Last week I had the pleasure to catch up with Rob Alford from United Utilities. For those who don’t know, United Utilities is the largest listed water company in the UK, based in the north west of England.
I met Rob at VMworld last year so I knew they were working with Virtual SAN and had actually bought Virtual SAN on day 1 of GA, one of the first VSAN customer in Europe for sure and probably worldwide. As I mentioned they are a utilities company, and as you can imagine they run really mission critical workloads, service disruption is not something they can afford. And yes, some of these workloads sit on top of Virtual SAN. I found interesting to hear the approach United Utilities took. Simply said: Virtual SAN first approach. A policy very similar to the “virtualization first” approach many of you had years back.
I wondered what got Rob and his team interested in Virtual SAN. Rob mentioned they have a relatively large environment (2500+ VMs) and a big believer of “converged infrastructure”. They’ve been running on converged infrastructure for a long time and they feel the hyper-converged is that next step that will offer them more flexibility against lower cost. (More explicitly, implementation of VSAN resulted in 50-60% cost reduction for United Utilities.) The big challenge with “traditional converged solutions” for them was most definitely the huge up front cost and scale. Virtual SAN offers both scale up and scale out per host, making it far more flexible than any other solution out there. Rob mentioned they had looked at other hyper-converged solutions but weren’t convinced by running a Virtual Storage Appliance on top of vSphere, they wanted to keep things simple and as close to the hypervisor as possible. When they heard first about Virtual SAN they were sold, they loved the concept of having a storage solution tightly integrated with their virtualization platform.
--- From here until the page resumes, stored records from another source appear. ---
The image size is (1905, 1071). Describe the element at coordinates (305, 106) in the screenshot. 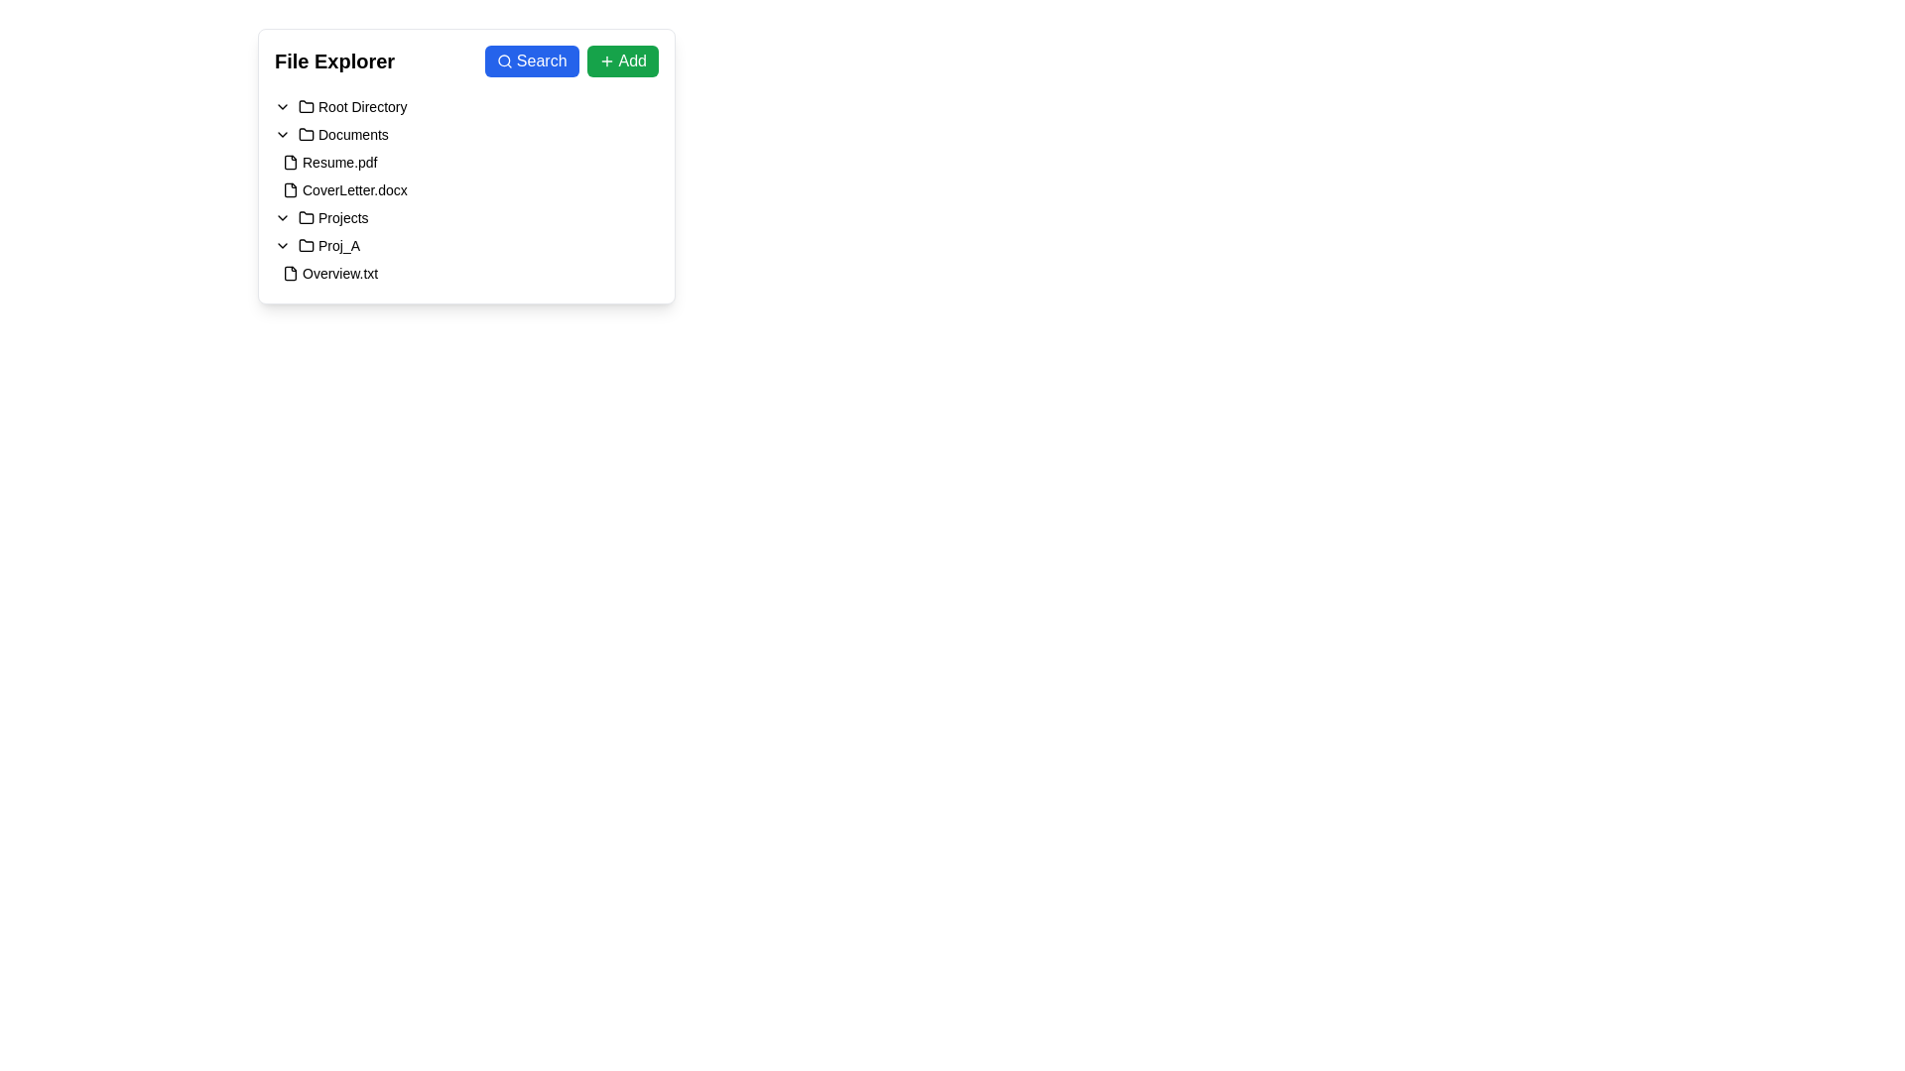

I see `the folder icon button located under the 'File Explorer' heading in the hierarchical navigation interface` at that location.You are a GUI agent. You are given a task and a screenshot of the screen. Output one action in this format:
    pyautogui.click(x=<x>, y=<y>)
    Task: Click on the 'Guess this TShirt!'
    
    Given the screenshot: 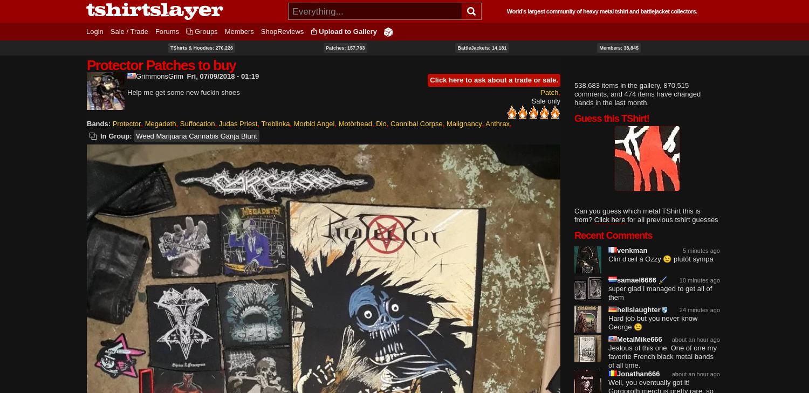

United Utilities was already a big VMware customer and one of the bigger challenges they’ve faced (and are still facing to a certain extend) was much more organizational than it is technical. They have a traditional IT team and are very much siloed. They have a big VMware team, with a lot of in-depth knowledge and Virtual SAN helped them to get around these silos. It did mean the team had to think about things in a different way as Virtual SAN introduces some new concepts. Nothing they couldn’t overcome but they did notice that things like for instance disk controllers are all of a sudden really important.
Key take away: Spend the time upfront researching hardware options, educate yourself / team as importance of components may change.
I asked Rob how Virtual SAN was holding up, if there were was anything that surprised him. He told me they have a billing system which holds between 6 to 7 million customers. Their billing cycle is a slow process and running on a physical machine with a high-end enterprise storage system takes about 22 hours to complete end-to-end. When they started testing the same billing process on a virtual environment, while still leveraging the same storage platform, they were capable of reducing the 22 hours down to 14 – 16 hours. A big win for Rob and the team. Of course the team wanted to know what would happen when this same workload would run on top of Virtual SAN, they were hoping to get at least the same as when using the high-end enterprise storage solution and I guess it is fair to say that they were shocked when they saw that the exact same run completed in under 3 hours. Yes, down from 22 hours to under 3 hours is a huge win indeed.
When I asked Rob what their environment looked like he said they have over 2500 VMs still on legacy converged infrastructure and over 650 VMs on Virtual SAN. Plan is to migrate those 2500 VMs over soon, in the upcoming 12 months. As they are a very traditional company they also still have many physical machines which they are also hoping to virtualize soon. A big undertaking and of course “Virtual SAN first” policy applies here.
I asked Rob what their Virtual SAN hosts looks like. Rob said they have clusters up to the size of 8. They’ve always tried to keep failure domains small and applied the same logic to Virtual SAN, strictly speaking from a VSAN approach this isn’t needed but I can understand why they do it. Each host in those clusters has 5 disk groups, with each disk group having a 200GB SSD and three 1.2TB SAS disks. That is 15 disks per host with a total of 18TB worth of storage capacity and 1TB worth of flash. Currently United Utilities uses Dell R730XD for their VSAN clusters, but as Rob stressed the main reason for going hyper-converged and software based is to have the ability to change hardware when they want. All logic should reside in software and the software solution should not limit them to a couple of options but instead provide them flexibility to chose whatever they want.
Key take away: Hardware should be easily replaceable. All logic should reside in software to avoid lock in as much as possible.
We also discussed how United Utilities handled things like providing extra availability for those services needing it. Rob mentioned that they have services which from an application standpoint are clustered, but also have apps which are not and for those apps United Utilities uses vSphere HA and Veeam Replication. Not just for DR, but also for workload mobility. Nice solution if you ask me, and once again not tied to any hardware platform.
Before we wrapped up Rob mentioned one other thing he was impressed about, when they started working with Virtual SAN they had issues with the driver/firmware of their disk controller. What surprised Rob was how engaged the engineering team was, direct contact with engineers to see how the problem can be resolved is not something you experience too often.
I want to thank Rob for taking the time to provide some more insights in their journey and infrastructure, and I think it is safe to say that Virtual SAN is breaking down silos for United Utilities!